LinkedIn is facing a class action lawsuit in the United States over the alleged use of data from paid users to train third party artificial intelligence systems, with claims the tech giant tried to “cover its tracks” over the issue.

A lawsuit filed in a California Federal Court last year on behalf of LinkedIn Premium users has alleged the company violated the US Stored Communications Act, breach of contract rules, and unfair competition law over its use of user data.

It claimed LinkedIn had disclosed the personal messages of premium users to third parties without their permission, for the purposes of training AI systems — something the Microsoft-owned social media firm has denied.

The class action has sought $1,600 ($US1,000) per user for the alleged violations.

The case stemmed from a move last year by LinkedIn to turn on by default a setting which allowed user data to be used to train some AI systems.

It was alleged this was done before users were alerted to the change in the LinkedIn terms of service, which have since been updated.

Despite updating these terms, LinkedIn added at the time this “does not affect training that has already taken place”.

‘Covering its tracks’

The class action has argued LinkedIn “quietly” introduced this new setting and automatically opted premium users into it.

This then allowed the personal data of these users to be used by LinkedIn and third parties to train generative AI services, it alleged.

It has also claimed LinkedIn made efforts to conceal these changes the following month, when it updated its privacy policy to state user information may be disclosed for the purposes of training AI services.

The new privacy policy said some member data would be used to train generative AI models, and may be used to train the tools of other providers, such as Microsoft’s Azure OpenAI service.

The class action argued this demonstrated LinkedIn followed a “pattern of attempting to cover its tracks”.

“This behaviour suggests that LinkedIn was fully aware that it had violated its contractual promises and privacy standards and aimed to minimise public scrutiny,” the claim said.

LinkedIn rejects claims

LinkedIn denied the allegations in the class action, in a statement to Information Age.

“We have not provided InMail messages to third parties for AI training purposes,” a LinkedIn spokesperson said.
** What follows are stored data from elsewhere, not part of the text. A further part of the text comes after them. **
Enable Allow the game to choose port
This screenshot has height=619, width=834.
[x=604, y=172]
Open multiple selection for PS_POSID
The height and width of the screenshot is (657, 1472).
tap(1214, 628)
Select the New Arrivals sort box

LinkedIn has not enabled the sharing of user data for AI training in the United Kingdom and Europe due to their more stringent privacy laws.
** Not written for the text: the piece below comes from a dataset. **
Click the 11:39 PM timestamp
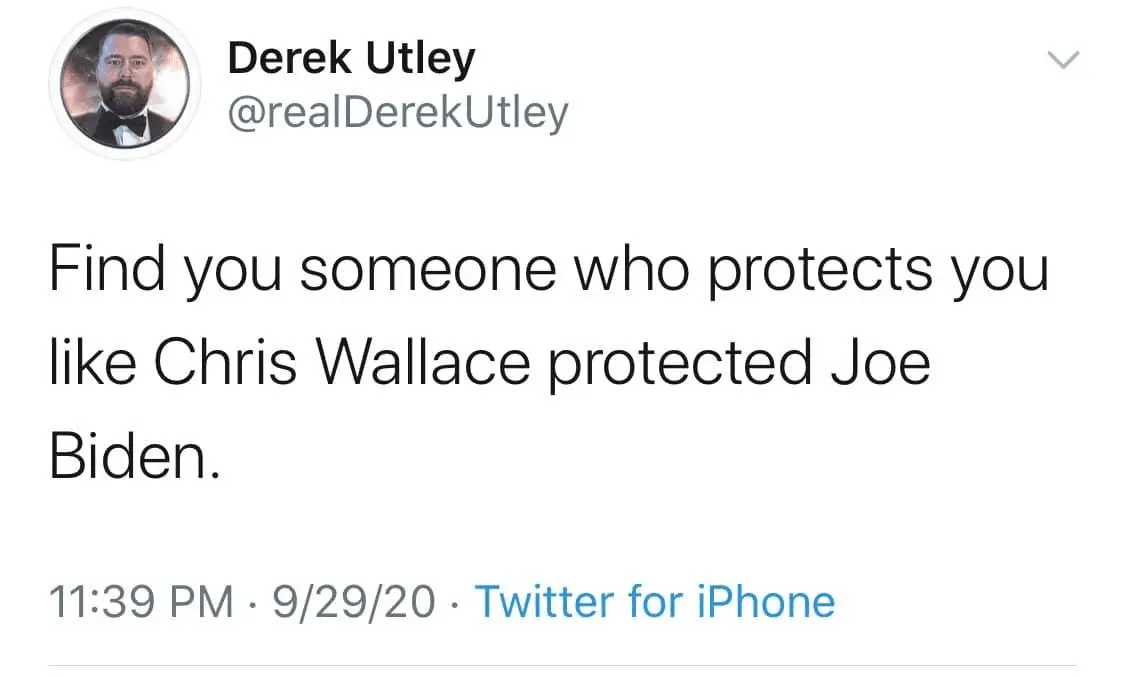The height and width of the screenshot is (678, 1125). tap(141, 602)
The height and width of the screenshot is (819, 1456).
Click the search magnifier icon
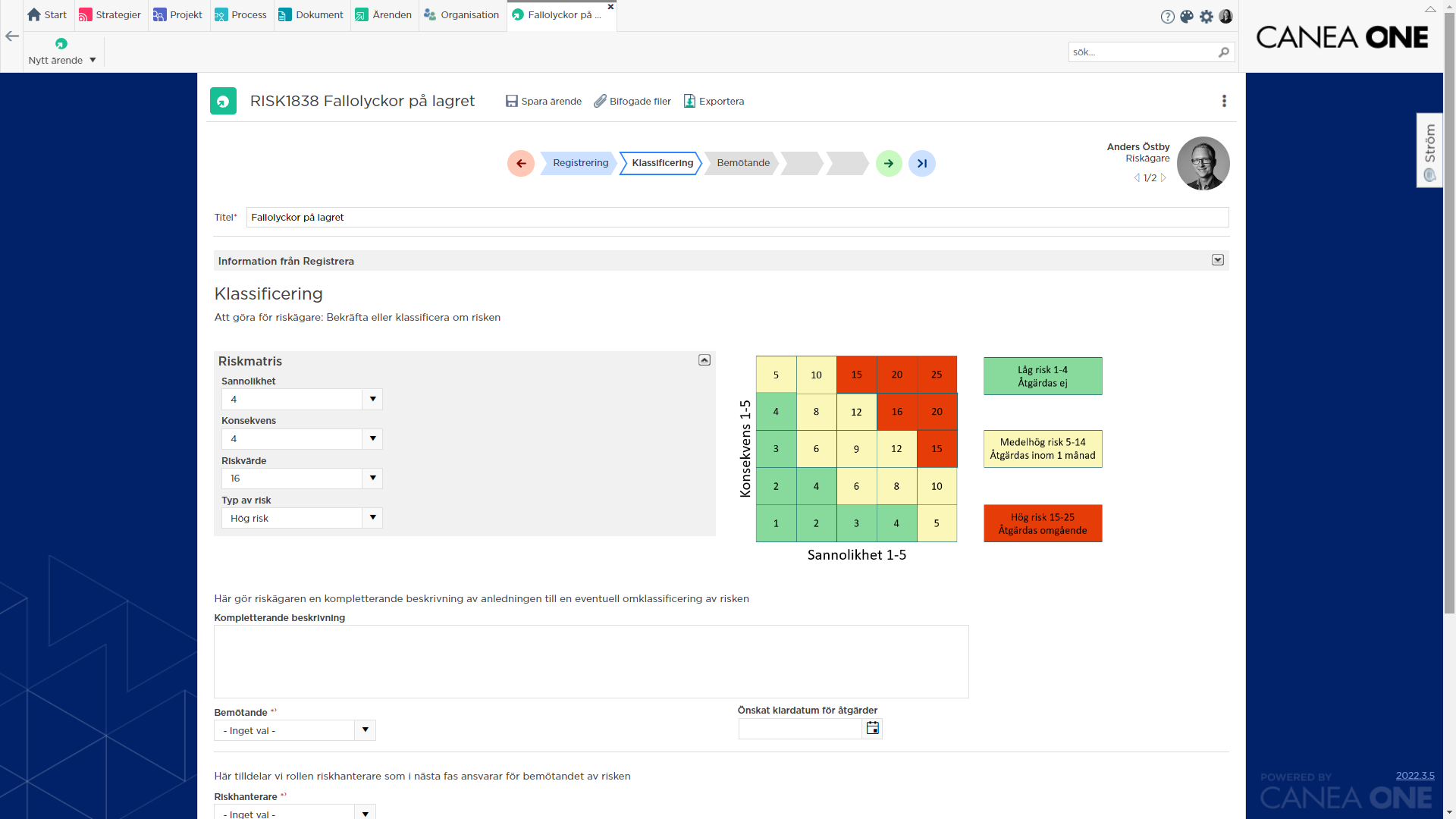click(1224, 52)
Last week LinkedIn announced it had launched legal proceedings against data firm Proxycurl in relation to the enforcement of LinkedIn’s data scraping and fake accounts rules.

The company said third parties obtaining the personal data of LinkedIn users without their permission was in breach of its policies.
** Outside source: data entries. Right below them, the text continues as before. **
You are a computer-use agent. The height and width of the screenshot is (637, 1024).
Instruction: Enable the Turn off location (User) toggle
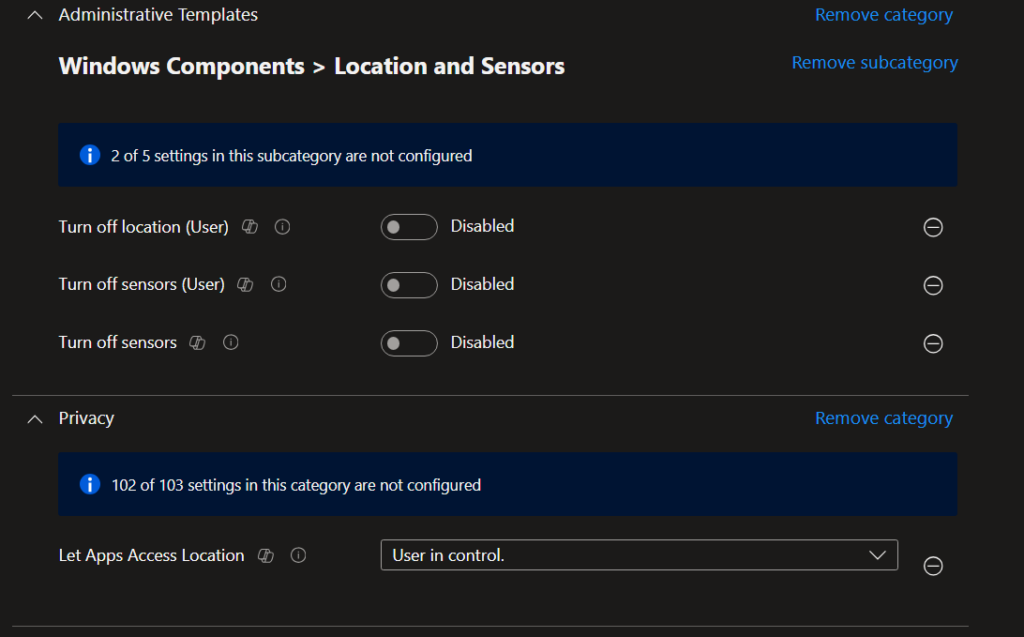409,227
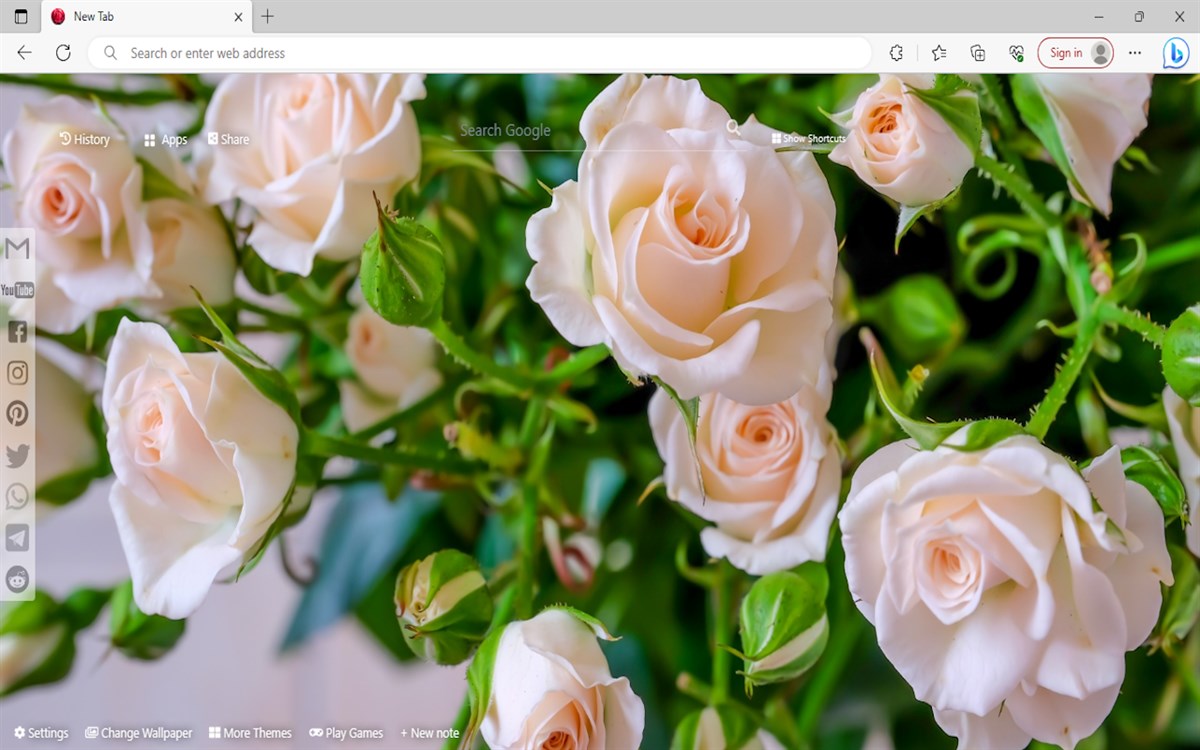1200x750 pixels.
Task: Open the History panel
Action: 87,139
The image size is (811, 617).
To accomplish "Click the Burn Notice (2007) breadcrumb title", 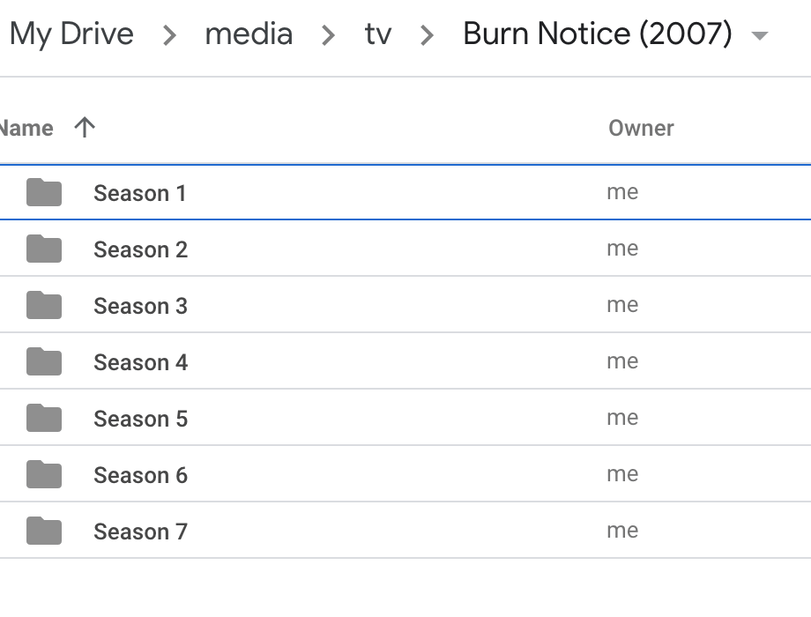I will 597,34.
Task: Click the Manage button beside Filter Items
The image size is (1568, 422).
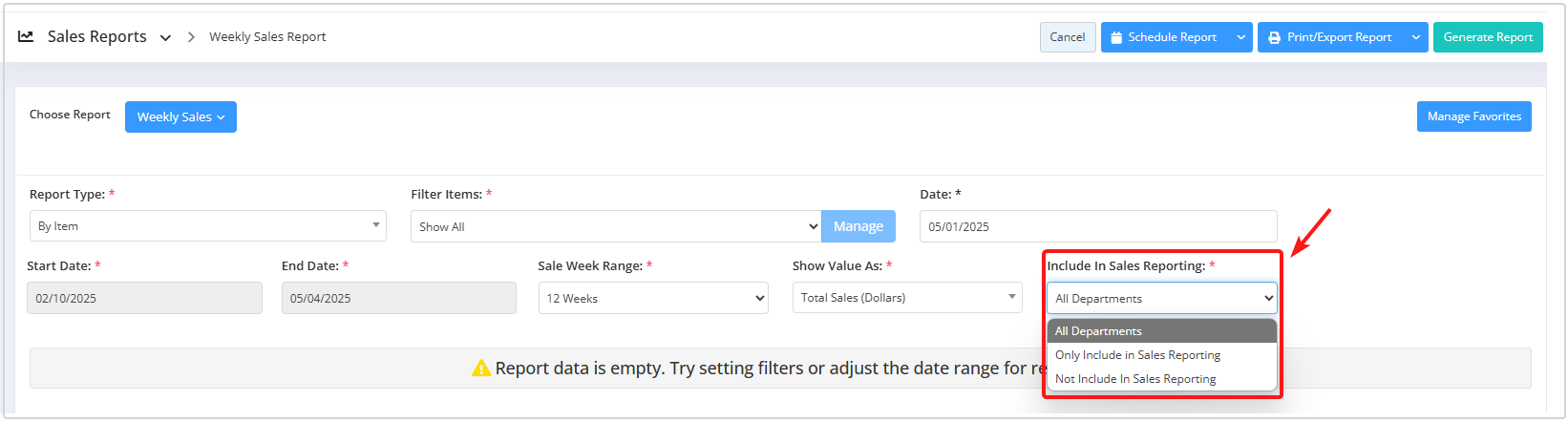Action: 858,226
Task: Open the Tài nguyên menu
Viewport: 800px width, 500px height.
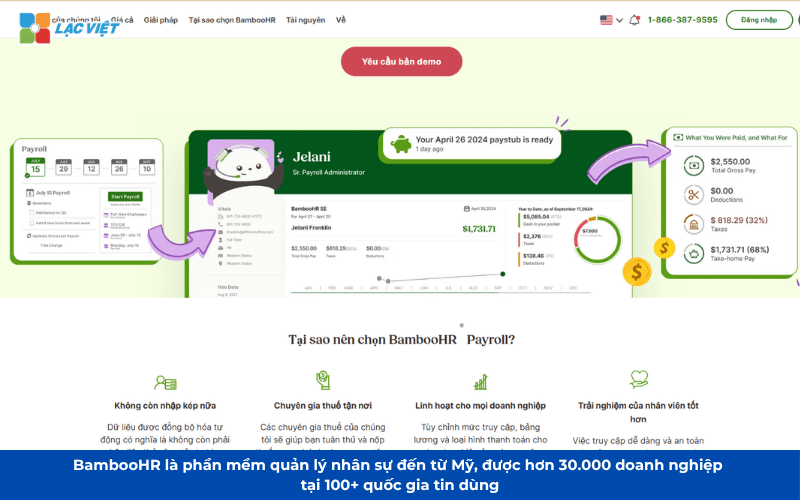Action: (305, 20)

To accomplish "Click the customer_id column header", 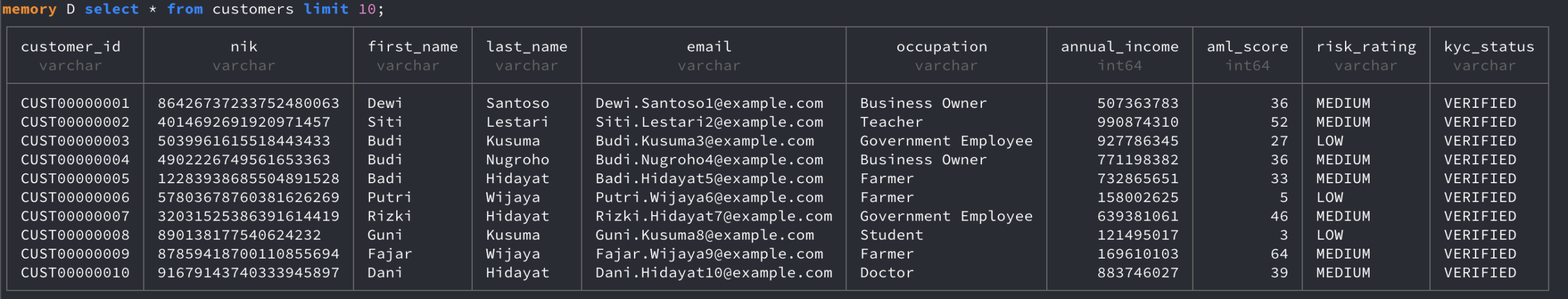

Several big tech companies have used posts made by users to train their own AI models.

It was revealed last year that Facebook parent company Meta had been using text and photos posted publicly by adults on the platform to train its AI models.

Slack also moved to defend its use of user data to develop its AI tools in May, saying at the time it did not use the data to train generative AI systems, but did train its non-generative models for features such as emoji and search suggestions.